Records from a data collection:
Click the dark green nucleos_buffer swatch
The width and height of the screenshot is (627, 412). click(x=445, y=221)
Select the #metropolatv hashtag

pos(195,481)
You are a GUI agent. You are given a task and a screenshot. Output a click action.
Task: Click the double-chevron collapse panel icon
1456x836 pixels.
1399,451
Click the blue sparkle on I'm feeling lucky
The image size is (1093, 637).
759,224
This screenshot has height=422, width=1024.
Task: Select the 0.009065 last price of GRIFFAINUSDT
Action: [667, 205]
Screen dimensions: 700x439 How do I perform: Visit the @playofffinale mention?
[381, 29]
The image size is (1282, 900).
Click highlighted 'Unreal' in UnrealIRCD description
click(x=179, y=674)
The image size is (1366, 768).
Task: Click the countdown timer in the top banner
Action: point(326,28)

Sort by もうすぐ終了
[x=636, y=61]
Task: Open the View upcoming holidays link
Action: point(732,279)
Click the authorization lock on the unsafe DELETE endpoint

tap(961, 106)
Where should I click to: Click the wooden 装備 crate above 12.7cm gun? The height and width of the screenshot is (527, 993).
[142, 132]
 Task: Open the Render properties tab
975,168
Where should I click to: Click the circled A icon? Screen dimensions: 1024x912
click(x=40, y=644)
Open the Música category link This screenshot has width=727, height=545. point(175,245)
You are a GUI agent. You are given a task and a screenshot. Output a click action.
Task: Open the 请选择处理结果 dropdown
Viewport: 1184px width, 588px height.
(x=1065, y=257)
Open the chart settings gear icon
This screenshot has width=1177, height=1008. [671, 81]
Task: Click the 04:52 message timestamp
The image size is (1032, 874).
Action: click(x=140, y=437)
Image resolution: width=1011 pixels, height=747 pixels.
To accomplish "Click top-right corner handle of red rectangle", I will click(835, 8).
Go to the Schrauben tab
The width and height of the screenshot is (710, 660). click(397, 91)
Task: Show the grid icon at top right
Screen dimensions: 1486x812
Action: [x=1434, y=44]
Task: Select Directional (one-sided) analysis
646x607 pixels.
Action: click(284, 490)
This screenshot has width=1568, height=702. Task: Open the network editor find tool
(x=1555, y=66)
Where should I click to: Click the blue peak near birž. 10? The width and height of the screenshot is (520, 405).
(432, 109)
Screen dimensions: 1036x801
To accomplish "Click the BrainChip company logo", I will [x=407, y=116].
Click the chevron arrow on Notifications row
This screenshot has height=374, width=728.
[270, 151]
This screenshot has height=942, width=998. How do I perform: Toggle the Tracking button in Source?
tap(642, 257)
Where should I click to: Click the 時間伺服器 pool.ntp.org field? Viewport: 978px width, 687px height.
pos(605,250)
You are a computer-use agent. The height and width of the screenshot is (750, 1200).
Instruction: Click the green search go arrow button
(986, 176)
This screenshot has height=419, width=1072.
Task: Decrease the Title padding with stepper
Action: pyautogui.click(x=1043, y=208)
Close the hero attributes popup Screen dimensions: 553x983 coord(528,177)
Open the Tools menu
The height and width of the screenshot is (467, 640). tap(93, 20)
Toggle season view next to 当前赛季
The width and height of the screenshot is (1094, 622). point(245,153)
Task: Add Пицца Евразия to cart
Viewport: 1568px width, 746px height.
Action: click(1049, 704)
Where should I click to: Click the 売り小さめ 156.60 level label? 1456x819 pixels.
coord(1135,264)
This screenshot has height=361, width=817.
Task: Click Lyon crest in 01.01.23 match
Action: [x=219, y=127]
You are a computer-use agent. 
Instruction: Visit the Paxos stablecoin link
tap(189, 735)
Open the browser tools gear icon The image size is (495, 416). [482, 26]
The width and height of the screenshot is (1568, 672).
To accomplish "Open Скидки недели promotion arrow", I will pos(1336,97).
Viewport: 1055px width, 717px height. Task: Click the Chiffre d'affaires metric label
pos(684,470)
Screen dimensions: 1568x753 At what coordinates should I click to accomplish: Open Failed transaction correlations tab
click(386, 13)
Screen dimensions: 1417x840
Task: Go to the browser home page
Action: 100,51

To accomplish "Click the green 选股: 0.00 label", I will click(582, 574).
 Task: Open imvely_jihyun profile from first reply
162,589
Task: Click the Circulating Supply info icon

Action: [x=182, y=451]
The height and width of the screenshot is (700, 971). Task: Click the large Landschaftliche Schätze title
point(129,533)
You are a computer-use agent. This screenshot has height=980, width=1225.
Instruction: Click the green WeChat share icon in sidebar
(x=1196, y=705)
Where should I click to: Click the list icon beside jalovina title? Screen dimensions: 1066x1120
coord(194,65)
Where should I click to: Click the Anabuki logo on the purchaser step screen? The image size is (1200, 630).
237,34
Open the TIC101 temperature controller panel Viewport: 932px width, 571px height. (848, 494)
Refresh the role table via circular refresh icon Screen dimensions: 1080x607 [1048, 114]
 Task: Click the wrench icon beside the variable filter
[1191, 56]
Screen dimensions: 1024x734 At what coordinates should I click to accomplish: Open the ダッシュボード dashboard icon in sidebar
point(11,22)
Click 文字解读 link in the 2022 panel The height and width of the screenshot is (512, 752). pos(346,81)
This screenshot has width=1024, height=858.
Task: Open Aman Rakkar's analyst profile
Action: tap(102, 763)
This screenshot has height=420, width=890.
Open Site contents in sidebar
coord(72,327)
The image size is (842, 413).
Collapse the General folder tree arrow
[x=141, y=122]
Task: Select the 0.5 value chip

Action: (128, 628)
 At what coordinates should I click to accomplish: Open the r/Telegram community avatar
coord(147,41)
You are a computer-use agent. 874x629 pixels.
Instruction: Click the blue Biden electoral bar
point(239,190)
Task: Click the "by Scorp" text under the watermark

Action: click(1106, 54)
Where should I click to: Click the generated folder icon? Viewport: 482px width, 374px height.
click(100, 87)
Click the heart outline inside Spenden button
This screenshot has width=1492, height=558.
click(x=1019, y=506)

Problem to work on
Can you revise the listing above so that every "Where should I click to" becomes "Which spot do I click to", leaving everything else unchanged?

Answer to the task
Click the dark green nucleos_buffer swatch
The width and height of the screenshot is (627, 412). click(x=445, y=221)
Select the #metropolatv hashtag

pos(195,481)
You are a GUI agent. You are given a task and a screenshot. Output a click action.
Task: Click the double-chevron collapse panel icon
1456x836 pixels.
1399,451
Click the blue sparkle on I'm feeling lucky
The image size is (1093, 637).
759,224
This screenshot has height=422, width=1024.
Task: Select the 0.009065 last price of GRIFFAINUSDT
Action: [667, 205]
Screen dimensions: 700x439 How do I perform: Visit the @playofffinale mention?
[381, 29]
The image size is (1282, 900).
Click highlighted 'Unreal' in UnrealIRCD description
click(x=179, y=674)
The image size is (1366, 768).
Task: Click the countdown timer in the top banner
Action: point(326,28)

Sort by もうすぐ終了
[x=636, y=61]
Task: Open the View upcoming holidays link
Action: point(732,279)
Click the authorization lock on the unsafe DELETE endpoint

tap(961, 106)
Which spot do I click to: Click the wooden 装備 crate above 12.7cm gun? The height and width of the screenshot is (527, 993).
[142, 132]
 Task: Open the Render properties tab
975,168
Which spot do I click to: Click the circled A icon? Screen dimensions: 1024x912
click(x=40, y=644)
Open the Música category link This screenshot has width=727, height=545. point(175,245)
You are a GUI agent. You are given a task and a screenshot. Output a click action.
Task: Open the 请选择处理结果 dropdown
Viewport: 1184px width, 588px height.
(x=1065, y=257)
Open the chart settings gear icon
This screenshot has width=1177, height=1008. [671, 81]
Task: Click the 04:52 message timestamp
The image size is (1032, 874).
Action: click(x=140, y=437)
Image resolution: width=1011 pixels, height=747 pixels.
To accomplish "Click top-right corner handle of red rectangle", I will click(835, 8).
Go to the Schrauben tab
The width and height of the screenshot is (710, 660). click(397, 91)
Task: Show the grid icon at top right
Screen dimensions: 1486x812
Action: [x=1434, y=44]
Task: Select Directional (one-sided) analysis
646x607 pixels.
Action: click(284, 490)
This screenshot has width=1568, height=702. Task: Open the network editor find tool
(x=1555, y=66)
Which spot do I click to: Click the blue peak near birž. 10? The width and height of the screenshot is (520, 405).
(432, 109)
Screen dimensions: 1036x801
To accomplish "Click the BrainChip company logo", I will [x=407, y=116].
Click the chevron arrow on Notifications row
This screenshot has height=374, width=728.
[270, 151]
This screenshot has height=942, width=998. How do I perform: Toggle the Tracking button in Source?
tap(642, 257)
Which spot do I click to: Click the 時間伺服器 pool.ntp.org field? Viewport: 978px width, 687px height.
pos(605,250)
You are a computer-use agent. The height and width of the screenshot is (750, 1200).
Instruction: Click the green search go arrow button
(986, 176)
This screenshot has height=419, width=1072.
Task: Decrease the Title padding with stepper
Action: pyautogui.click(x=1043, y=208)
Close the hero attributes popup Screen dimensions: 553x983 coord(528,177)
Open the Tools menu
The height and width of the screenshot is (467, 640). tap(93, 20)
Toggle season view next to 当前赛季
The width and height of the screenshot is (1094, 622). point(245,153)
Task: Add Пицца Евразия to cart
Viewport: 1568px width, 746px height.
Action: click(1049, 704)
Which spot do I click to: Click the 売り小さめ 156.60 level label? 1456x819 pixels.
coord(1135,264)
This screenshot has height=361, width=817.
Task: Click Lyon crest in 01.01.23 match
Action: [x=219, y=127]
You are a computer-use agent. 
Instruction: Visit the Paxos stablecoin link
tap(189, 735)
Open the browser tools gear icon The image size is (495, 416). [482, 26]
The width and height of the screenshot is (1568, 672).
To accomplish "Open Скидки недели promotion arrow", I will pos(1336,97).
Viewport: 1055px width, 717px height. Task: Click the Chiffre d'affaires metric label
pos(684,470)
Screen dimensions: 1568x753 At what coordinates should I click to accomplish: Open Failed transaction correlations tab
click(386, 13)
Screen dimensions: 1417x840
Task: Go to the browser home page
Action: 100,51

To accomplish "Click the green 选股: 0.00 label", I will click(582, 574).
 Task: Open imvely_jihyun profile from first reply
162,589
Task: Click the Circulating Supply info icon

Action: [x=182, y=451]
The height and width of the screenshot is (700, 971). Task: Click the large Landschaftliche Schätze title
point(129,533)
You are a computer-use agent. This screenshot has height=980, width=1225.
Instruction: Click the green WeChat share icon in sidebar
(x=1196, y=705)
Which spot do I click to: Click the list icon beside jalovina title? Screen dimensions: 1066x1120
coord(194,65)
Which spot do I click to: Click the Anabuki logo on the purchaser step screen? The image size is (1200, 630).
237,34
Open the TIC101 temperature controller panel Viewport: 932px width, 571px height. (848, 494)
Refresh the role table via circular refresh icon Screen dimensions: 1080x607 [1048, 114]
 Task: Click the wrench icon beside the variable filter
[1191, 56]
Screen dimensions: 1024x734 At what coordinates should I click to accomplish: Open the ダッシュボード dashboard icon in sidebar
point(11,22)
Click 文字解读 link in the 2022 panel The height and width of the screenshot is (512, 752). pos(346,81)
This screenshot has width=1024, height=858.
Task: Open Aman Rakkar's analyst profile
Action: tap(102, 763)
This screenshot has height=420, width=890.
Open Site contents in sidebar
coord(72,327)
The image size is (842, 413).
Collapse the General folder tree arrow
[x=141, y=122]
Task: Select the 0.5 value chip

Action: (128, 628)
 At what coordinates should I click to accomplish: Open the r/Telegram community avatar
coord(147,41)
You are a computer-use agent. 874x629 pixels.
Instruction: Click the blue Biden electoral bar
point(239,190)
Task: Click the "by Scorp" text under the watermark

Action: click(1106, 54)
Which spot do I click to: Click the generated folder icon? Viewport: 482px width, 374px height.
click(100, 87)
Click the heart outline inside Spenden button
This screenshot has width=1492, height=558.
click(x=1019, y=506)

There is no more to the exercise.